The original objections failed to show in what way the alleged electioneering activity outside the building adversely affected the traditionally required laboratory conditions for the conduct of National Labor Relations Board elections. The Company was content merely to allege the occurrence and pray that the election be set aside . It asserted that only one employee was thus contacted but that employee swore in an affidavit filed by the Company that when told by Lambert and Whalen that they needed all the votes they could get he replied that he did not have time to fool with them, forthwith entered the building, cast his vote, and departed the vicinity. His version of the occurrence negates rather than supports any notion of intimidation, influence, or interference. Telling would-be canvassers that one does not have time to fool with them constitutes a rather curt and fearless dismissal.
Upon this state of the record, particularly upon considering the report of the Regional Director and the affidavits filed by the Company, we are driven inescapably to the conclusion that the summary judgment cannot justly be disturbed.
To obtain a hearing in post-election representation proceedings the objecting party must supply prima facie evidence, presenting substantial and material factual issues which would warrant setting aside the elcetion, N.L.R.B. v. Smith Industries, Inc., 5 Cir., 1968, 403 F.2d 889.
Diligent Counsel for the Company have filed a most able brief of the law on the subject. Their efforts, however, fail or lack of substantial and material factual issues.

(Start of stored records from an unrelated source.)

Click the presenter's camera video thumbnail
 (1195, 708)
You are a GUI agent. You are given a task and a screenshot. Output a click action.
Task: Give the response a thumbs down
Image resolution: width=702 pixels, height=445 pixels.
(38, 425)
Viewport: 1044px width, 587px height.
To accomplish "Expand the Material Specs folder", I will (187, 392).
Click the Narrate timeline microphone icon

There are cases in which this Court has directed hearings in post-election representation proceedings. They are exhaustively classified and collated in one of our most recent decisions, National Labor Relations Board v. Golden Age Beverage Company, 5 Cir., 1969, 415 F.2d 26. A reading of this case obviates any necessity for further plowing, replowing, or subsoiling this field. See, also, Bush Hog, Inc. v. National Labor Relations Board (December 18, 1969) 420 F.2d 1266; National Labor Relations Board v. National Beverages, Inc. (October 23, 1969) 418 F.2d 206.

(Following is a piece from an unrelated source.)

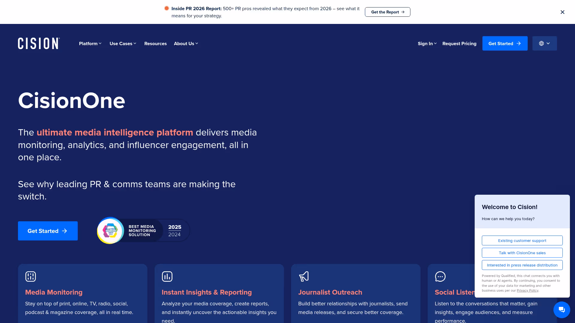
Task: Choose Existing customer support chat option
Action: tap(522, 240)
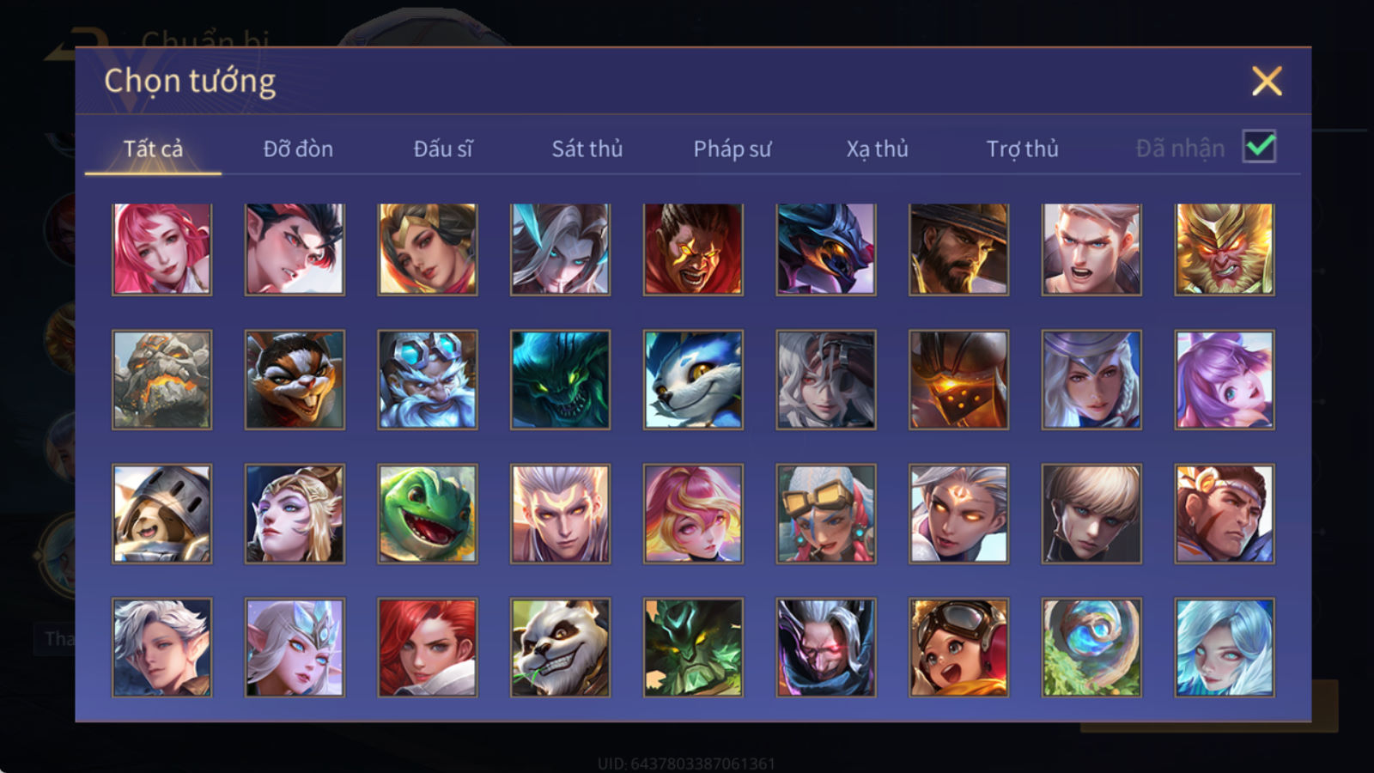Screen dimensions: 1374x773
Task: Show the Pháp sư hero category
Action: [732, 149]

The Order of the Board will be
ON PETITION FOR REHEARING AND PETITION FOR REHEARING EN BANC
The Petition for Rehearing is Denied and no member of this panel nor Judge in regular active service on the Court having requested that the Court be polled on rehearing en banc, (Rule 35 Federal Rules of Appellate Procedure; Local Fifth Circuit Rule 12) the Petition for Rehearing En Banc is Denied.